■ **EXERCISES TO COMPLETE**
A - In the passage on SQL LATERAL, what two ways of mapping nested Elasticsearch aggregations to SQL does the writer name?
B - Reproduce a section of the passage on SQL LATERAL verbatim: begin at the words that have "On an aside, the" and stop after "using a WHERE-clause.".

■ **EXCERPT TO READ**
<<<<

SELECT          <--- for each 
  inner.*
FROM  outer     <--- result produced (e.g. distinct material)
  ...
  JOIN          <--- add results 
  LATERAL       <--- allow access to previous results/FROM 
  (
     SELECT ... FROM inner <--- run a subquery to add results
     WHERE 
      inner.field = outer.result <--- based on outer query results
  ) AS inner


Because I have neither Postgres, Oracle or any other database featuring SQL:99 LATERAL installed I haven’t check the following SQL but it should be along the lines of the actual SQL:99 to solve the task. It is a little more complex to satisfy GROUP BY constraints (see also this Postgres example):

SELECT 
  top_hits.*
FROM 
  (SELECT material FROM products 
  GROUP BY products) AS materials
JOIN LATERAL
  (SELECT product_id, price, material
  FROM products WHERE material = materials.material
  ORDER BY price DESC
  LIMIT 5) AS top_hits

If MySQL would feature LATERAL, then the DevAPI could make a top hits feature available using a syntax close to SQL, or a function based variant of the Elasticsearch query document, whatever turns out more powerful and convenient when writing application code. Here’s the Elastic search query to find the top five products grouped by material:

{
  "aggs": {
    "materials": {
      "terms": {
        "field": "material"
      },
      "aggs": {
        "top-tag": {
          "top_hits": {
            "sort": {
              "price": "desc"
            },
            "size": 5
          }
        }
      }
    }
  }
}


On an aside, the Elasticsearch query is also an example of nesting aggregations. The data stream is partioned by material and then further processed using a nested aggregation for the top hits. Judging from the few Elasticsearch queries I examined, nesting can often be mapped to SQL either using derived tables (SELECT nested FROM (SELECT outer)) or using a WHERE-clause.

>>>>

■ **INFORMATION GIVEN**
<<<<

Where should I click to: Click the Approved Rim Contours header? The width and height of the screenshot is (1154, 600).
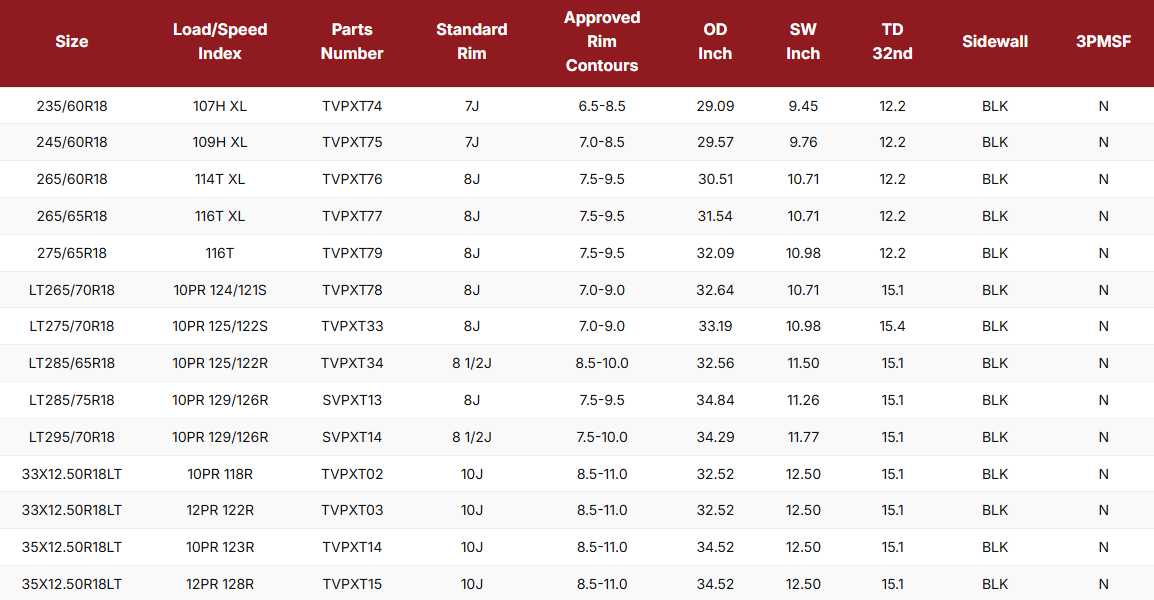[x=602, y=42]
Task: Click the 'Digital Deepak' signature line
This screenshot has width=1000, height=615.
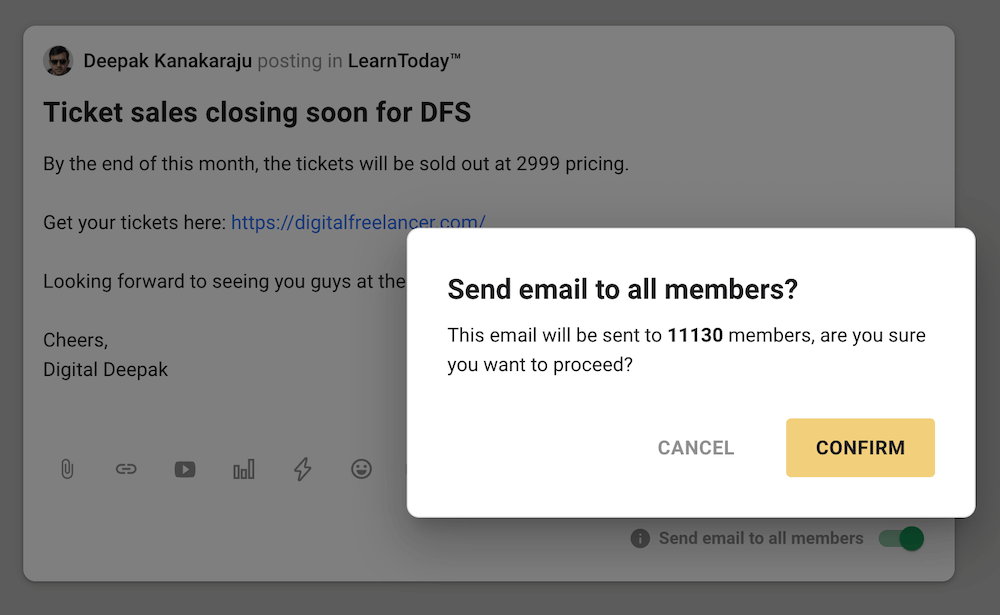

>>>>
<<<<

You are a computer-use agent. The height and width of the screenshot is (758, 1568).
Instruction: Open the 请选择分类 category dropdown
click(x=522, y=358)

>>>>

■ **COMPLETED EXERCISE**
A - Using derived tables (SELECT nested FROM (SELECT outer)) or using a WHERE-clause.

B -
On an aside, the Elasticsearch query is also an example of nesting aggregations. The data stream is partioned by material and then further processed using a nested aggregation for the top hits. Judging from the few Elasticsearch queries I examined, nesting can often be mapped to SQL either using derived tables (SELECT nested FROM (SELECT outer)) or using a WHERE-clause.